So the IO contract on core/schema.ToolMeta is expressed over IOPorts — the typed stand-off data of a Block, not part types:

// core/schema/schema.go
type IOPort struct {
Type string // an OverlayType, an annotation key, or "target"/"source"
Side model.Side // source | target
Optional bool // consumed: degrades without it, does more with it
Layer string // segmentation granularity; LayerPrimary = primary
}

type ToolMeta struct {
// … ID, Category, Cardinality, Requires, SideEffects, … …
Consumes []IOPort // read upstream; a non-Optional entry is a hard requirement
Produces []IOPort // written to the Block
}

An IOPort.Type names an overlay type (OverlayTerm, OverlayQA, …), a block-annotation key (AnnoBrandVoice, …), or a pseudo-portschema.PortTarget ("target", the committed Target) or schema.PortSource ("source", a rewritten source) — which participate in data-flow validation but are not stored as stand-off layers. The schema.Port[T ~string](t, side) helper builds an IOPort from any of these type names without a string() at the call site.

Dataset records:
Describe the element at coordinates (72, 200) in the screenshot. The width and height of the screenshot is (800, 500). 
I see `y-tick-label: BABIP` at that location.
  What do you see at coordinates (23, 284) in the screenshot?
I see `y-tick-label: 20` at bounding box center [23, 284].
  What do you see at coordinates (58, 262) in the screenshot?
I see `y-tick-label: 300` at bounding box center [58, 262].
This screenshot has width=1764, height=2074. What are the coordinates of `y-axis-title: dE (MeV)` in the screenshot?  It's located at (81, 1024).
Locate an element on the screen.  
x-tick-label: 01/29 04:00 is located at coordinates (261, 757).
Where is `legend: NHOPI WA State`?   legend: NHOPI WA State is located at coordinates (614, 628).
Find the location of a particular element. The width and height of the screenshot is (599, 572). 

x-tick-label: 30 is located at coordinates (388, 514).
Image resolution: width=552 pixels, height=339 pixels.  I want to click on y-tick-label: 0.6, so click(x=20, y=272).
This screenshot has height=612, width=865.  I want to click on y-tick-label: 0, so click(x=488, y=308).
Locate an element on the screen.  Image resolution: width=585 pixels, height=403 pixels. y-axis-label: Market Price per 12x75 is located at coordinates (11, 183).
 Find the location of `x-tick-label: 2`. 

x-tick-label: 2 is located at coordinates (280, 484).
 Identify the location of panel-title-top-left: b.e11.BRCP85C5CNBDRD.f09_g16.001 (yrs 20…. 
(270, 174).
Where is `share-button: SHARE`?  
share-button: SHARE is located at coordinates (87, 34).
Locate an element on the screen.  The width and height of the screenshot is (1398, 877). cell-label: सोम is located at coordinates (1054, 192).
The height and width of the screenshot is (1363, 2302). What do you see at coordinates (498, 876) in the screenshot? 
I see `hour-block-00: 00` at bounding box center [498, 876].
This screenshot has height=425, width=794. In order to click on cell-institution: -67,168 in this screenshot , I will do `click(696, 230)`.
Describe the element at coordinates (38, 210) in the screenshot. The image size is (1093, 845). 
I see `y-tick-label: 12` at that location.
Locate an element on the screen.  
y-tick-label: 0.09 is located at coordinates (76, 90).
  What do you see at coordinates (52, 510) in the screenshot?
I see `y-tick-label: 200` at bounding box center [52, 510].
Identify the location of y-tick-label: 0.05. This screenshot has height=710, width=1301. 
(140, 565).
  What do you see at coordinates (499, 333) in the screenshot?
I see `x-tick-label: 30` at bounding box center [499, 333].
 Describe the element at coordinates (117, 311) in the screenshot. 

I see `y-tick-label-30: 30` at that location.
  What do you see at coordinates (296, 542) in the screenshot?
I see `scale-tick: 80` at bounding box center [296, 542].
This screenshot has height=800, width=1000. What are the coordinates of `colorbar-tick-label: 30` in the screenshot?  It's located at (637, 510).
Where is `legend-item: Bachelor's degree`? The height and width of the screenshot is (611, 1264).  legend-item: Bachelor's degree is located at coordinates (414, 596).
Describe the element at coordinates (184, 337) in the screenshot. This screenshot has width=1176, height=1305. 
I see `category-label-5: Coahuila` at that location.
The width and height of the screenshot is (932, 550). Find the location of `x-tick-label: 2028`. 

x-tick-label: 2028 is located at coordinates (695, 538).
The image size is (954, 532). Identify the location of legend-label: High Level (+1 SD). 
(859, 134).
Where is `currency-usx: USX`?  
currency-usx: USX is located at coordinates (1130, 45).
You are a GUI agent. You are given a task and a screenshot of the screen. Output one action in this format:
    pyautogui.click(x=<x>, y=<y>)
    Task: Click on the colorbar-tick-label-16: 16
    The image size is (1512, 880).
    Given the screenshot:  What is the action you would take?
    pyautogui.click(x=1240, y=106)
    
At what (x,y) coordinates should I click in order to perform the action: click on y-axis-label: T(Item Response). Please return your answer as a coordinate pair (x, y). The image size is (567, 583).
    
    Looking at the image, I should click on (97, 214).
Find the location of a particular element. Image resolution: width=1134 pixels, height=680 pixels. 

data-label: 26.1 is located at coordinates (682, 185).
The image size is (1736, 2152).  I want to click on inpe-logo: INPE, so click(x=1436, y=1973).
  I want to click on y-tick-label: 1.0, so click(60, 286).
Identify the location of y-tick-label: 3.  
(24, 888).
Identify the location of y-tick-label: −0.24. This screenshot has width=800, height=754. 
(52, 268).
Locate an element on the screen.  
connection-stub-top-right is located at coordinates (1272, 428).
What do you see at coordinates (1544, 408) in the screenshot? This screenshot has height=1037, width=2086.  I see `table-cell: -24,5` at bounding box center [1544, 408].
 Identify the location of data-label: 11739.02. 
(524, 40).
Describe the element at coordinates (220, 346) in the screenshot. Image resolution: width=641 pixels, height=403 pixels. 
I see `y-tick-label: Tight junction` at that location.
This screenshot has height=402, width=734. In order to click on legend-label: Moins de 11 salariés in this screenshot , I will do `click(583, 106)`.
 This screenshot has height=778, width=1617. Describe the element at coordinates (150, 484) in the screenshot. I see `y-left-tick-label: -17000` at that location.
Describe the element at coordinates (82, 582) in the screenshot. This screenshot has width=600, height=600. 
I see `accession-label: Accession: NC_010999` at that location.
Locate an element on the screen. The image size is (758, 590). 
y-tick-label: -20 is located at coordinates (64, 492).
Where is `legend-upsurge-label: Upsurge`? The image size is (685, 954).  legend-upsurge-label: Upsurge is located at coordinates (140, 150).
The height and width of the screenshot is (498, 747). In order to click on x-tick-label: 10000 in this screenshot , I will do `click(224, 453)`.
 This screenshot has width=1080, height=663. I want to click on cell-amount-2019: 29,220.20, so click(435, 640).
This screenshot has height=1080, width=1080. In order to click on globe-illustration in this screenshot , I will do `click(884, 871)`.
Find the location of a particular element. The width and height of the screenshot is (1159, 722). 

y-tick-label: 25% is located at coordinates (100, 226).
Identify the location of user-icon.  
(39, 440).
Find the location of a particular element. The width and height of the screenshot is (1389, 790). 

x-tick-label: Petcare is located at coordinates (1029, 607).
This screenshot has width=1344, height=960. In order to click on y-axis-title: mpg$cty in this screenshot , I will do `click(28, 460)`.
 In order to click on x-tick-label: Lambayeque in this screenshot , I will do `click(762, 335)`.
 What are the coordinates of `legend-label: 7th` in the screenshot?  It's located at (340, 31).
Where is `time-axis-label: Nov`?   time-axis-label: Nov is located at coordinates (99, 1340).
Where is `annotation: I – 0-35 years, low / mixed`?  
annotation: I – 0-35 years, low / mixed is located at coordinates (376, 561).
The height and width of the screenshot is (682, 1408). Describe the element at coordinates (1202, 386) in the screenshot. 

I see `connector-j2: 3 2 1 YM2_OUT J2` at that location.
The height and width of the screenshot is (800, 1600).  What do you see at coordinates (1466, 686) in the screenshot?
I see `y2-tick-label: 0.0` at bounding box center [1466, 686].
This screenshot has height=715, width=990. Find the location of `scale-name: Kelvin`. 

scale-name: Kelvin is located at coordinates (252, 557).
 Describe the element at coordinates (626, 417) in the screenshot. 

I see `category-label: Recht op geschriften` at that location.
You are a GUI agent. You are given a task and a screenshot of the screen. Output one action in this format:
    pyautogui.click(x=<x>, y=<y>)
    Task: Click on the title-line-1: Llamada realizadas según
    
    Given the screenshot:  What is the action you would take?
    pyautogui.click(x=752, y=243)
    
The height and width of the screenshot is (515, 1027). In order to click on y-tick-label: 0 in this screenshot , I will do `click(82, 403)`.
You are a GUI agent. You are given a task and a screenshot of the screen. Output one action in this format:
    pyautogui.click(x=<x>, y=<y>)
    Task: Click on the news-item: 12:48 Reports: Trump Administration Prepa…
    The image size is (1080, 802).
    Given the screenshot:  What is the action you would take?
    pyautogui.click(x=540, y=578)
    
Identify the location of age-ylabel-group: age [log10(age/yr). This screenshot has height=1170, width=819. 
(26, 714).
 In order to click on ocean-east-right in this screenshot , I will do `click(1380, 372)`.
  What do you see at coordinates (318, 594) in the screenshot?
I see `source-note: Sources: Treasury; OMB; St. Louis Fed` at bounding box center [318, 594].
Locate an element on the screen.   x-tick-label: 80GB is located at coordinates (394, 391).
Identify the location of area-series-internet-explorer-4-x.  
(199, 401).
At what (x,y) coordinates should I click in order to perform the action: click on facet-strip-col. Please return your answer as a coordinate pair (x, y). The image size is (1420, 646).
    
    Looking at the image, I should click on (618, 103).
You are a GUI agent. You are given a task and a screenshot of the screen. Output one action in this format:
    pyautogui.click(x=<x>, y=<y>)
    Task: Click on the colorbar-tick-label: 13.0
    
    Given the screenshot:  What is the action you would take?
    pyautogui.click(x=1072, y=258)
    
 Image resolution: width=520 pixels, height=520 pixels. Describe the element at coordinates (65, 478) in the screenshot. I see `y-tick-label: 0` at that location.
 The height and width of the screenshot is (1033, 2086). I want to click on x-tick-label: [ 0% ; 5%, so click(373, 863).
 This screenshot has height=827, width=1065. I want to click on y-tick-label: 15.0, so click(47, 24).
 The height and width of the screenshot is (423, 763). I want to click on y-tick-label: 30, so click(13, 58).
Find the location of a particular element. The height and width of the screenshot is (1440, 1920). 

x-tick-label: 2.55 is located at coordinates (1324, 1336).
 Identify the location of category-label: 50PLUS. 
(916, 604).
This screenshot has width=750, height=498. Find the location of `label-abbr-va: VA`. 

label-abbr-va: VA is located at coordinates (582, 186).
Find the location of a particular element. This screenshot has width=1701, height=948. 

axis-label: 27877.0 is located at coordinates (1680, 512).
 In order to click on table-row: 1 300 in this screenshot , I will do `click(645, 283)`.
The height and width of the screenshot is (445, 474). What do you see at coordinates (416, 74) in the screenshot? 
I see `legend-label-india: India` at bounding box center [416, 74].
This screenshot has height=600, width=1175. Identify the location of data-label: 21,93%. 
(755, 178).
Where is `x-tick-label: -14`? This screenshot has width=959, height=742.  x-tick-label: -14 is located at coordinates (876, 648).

Apply what you read:
1 – In the passage on the IO contract of ToolMeta, rewrite the paragraph beginning "An IOPort.Type names" as a bulleted list that keeps its main facts.
2 – Carry on the passage about the IO contract of ToolMeta with its next part, starting right after its final sentence.

Answers to the exercise:
1 –
- An IOPort.Type can name one of three things: an overlay type (OverlayTerm, OverlayQA, …), a block-annotation key (AnnoBrandVoice, …), or a pseudo-port.
- The pseudo-ports are schema.PortTarget ("target", the committed Target) and schema.PortSource ("source", a rewritten source).
- Pseudo-ports take part in data-flow validation but are not stored as stand-off layers.
- The schema.Port[T ~string](t, side) helper builds an IOPort from any of these type names, with no string() needed at the call site.

2 –
This makes the motivating cases expressible:

ToolConsumesProduces
segmentationsegmentation@source
tm-leveragesegmentation@source (optional)tm-match, alt-translation, target
ai-translateterm@source (opt), entity@source (opt)target
term-lookupterm@source
qa-checktarget (required)qa@target
unredactsecret recovery (required)target, source

Why optionality

tm-leverage declaring segmentation@source as optional is exactly "works on both blocks and segments": the validator never requires an upstream segmenter, but the tool does more when one is present — it leverages per segment span instead of only whole-block. Optional consumed ports model graceful degradation, so the editor can surface "adding a segmenter upgrades this tool" without making it a hard dependency. Non-optional consumed ports are hard requirements the flow validator enforces.

Why capability and ports are orthogonal

The capability a tool declares by which block handler it sets on BaseTool (Annotate / Translate / Transform, AD-006) is the write-surface contract — what kind of mutation the tool may make. The IOPort contract is the data-dependency contract — which interpretations it reads and writes. They compose: tm-leverage is Translate-capable (writes the target) and optionally consumes the segmentation overlay. Neither subsumes the other — the immutability backstop enforces the capability; the port contract drives flow validation and the UI. Consumes/Produces types are validated against the payload registry at tool registration, so a typo fails at startup, not at runtime.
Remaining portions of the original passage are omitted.